HO removed wallpaper and paste. In her process, she created multiple smaller gouges...so spot priming would be endless. I plan on using Gardz before painting. My question is....do you think I can repair the drywall and then gardz? Or should I gardz, repair then either gardz again or prime before painting.


----------



## STAR (Nov 26, 2010)

Seal first, repair and then seal again for professional results!


----------



## mudbone (Dec 26, 2011)

four2knapp said:


> HO removed wallpaper and paste. In her process, she created multiple smaller gouges...so spot priming would be endless. I plan on using Gardz before painting. My question is....do you think I can repair the drywall and then gardz? Or should I gardz, repair then either gardz again or prime before painting.


 If homeowner did the stripping and cleaning I would Gardz first to seal in any traces of remaining paste and skim where needed,which by experience is usually the entire suface and seal over skim.


----------



## BrushJockey (Mar 15, 2009)

Yup- sandwich the repairs!


----------



## four2knapp (Jun 19, 2011)

Thank you for the timely responses. How quick after theGardz would you start skimming? Do I have to wait the full 4 hours?

Sent from my iPhone using PaintTalk


----------



## BrushJockey (Mar 15, 2009)

Gardz dries very fast. put a fan on it and easily within an hour.


----------



## daArch (Mar 15, 2008)

as stated, Gardz first - the whole wall.

Gardz purpose (FYI) is to lock down (and seal) the fibers of the cardboard facing so that you can better skim coat over it. If possible without shredding the cardboard facing, see if you can sand some if the loose shreds of cardboard after the first coat of Gardz to prevent those shreds from poking through your skim.

After applying and sanding your patches, coat the patches with Gardz - sometimes two coats of Gardz is optimal on raw mud to fully seal.

Use the fan, as noted. Gardz will dry very fast on the raw sheet rock and mud, longer when applied to a sealed surface. 
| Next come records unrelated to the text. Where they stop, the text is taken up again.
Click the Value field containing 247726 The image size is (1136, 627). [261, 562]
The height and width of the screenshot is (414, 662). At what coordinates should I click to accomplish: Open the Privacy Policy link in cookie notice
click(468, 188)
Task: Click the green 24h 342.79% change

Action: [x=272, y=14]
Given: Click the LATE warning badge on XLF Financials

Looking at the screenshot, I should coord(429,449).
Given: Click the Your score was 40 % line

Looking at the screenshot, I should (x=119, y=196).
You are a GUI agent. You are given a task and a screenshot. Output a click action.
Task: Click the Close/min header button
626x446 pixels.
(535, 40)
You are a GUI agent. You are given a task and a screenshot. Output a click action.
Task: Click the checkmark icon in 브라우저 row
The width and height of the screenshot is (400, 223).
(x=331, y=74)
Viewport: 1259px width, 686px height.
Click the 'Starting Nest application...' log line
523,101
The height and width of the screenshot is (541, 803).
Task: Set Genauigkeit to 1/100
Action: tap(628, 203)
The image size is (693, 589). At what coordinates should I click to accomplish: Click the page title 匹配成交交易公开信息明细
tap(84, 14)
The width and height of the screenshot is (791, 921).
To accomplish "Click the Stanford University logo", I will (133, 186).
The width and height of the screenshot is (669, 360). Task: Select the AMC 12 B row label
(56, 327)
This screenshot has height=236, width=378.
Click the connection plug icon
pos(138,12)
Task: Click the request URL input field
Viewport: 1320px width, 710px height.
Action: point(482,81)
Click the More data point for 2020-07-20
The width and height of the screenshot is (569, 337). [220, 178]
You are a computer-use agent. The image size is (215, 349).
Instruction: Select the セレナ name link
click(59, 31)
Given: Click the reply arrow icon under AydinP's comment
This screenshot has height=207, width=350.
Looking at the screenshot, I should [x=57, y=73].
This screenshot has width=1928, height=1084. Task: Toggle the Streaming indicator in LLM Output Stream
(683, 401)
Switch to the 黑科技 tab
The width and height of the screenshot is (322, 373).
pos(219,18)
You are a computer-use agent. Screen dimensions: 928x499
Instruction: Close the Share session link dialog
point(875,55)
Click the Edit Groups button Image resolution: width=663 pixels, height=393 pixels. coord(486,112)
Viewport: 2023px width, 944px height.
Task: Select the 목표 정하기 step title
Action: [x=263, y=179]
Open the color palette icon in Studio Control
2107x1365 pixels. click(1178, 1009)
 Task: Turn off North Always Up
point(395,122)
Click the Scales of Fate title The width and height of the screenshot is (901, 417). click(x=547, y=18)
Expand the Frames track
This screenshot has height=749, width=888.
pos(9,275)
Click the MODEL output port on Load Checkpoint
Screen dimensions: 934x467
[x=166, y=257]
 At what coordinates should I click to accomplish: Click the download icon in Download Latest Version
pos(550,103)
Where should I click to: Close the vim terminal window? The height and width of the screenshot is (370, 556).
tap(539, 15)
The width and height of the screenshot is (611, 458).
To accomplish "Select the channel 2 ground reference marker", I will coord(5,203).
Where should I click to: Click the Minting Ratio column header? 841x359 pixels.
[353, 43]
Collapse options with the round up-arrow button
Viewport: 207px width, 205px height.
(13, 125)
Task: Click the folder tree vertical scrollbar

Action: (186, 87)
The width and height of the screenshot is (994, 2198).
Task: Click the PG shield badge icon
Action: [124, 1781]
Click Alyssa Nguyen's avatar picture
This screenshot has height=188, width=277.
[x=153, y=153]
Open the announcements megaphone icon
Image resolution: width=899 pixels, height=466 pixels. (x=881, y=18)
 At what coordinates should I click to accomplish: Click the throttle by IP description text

It would be better to make sure the Gardz is dried before applying anything on top than to take a chance it is not dry by rushing. Drying time will depend on many factors (heat, humidity, porosity of surface, etc) so it's tough to say how long is long enough.


----------



## modernfinish (Mar 20, 2013)

daArch said:


> as stated, Gardz first - the whole wall.
> 
> Gardz purpose (FYI) is to lock down (and seal) the fibers of the cardboard facing so that you can better skim coat over it. If possible without shredding the cardboard facing, see if you can sand some if the loose shreds of cardboard after the first coat of Gardz to prevent those shreds from poking through your skim.
> 
> ...


This is exactly how gardz is intended to be used.


----------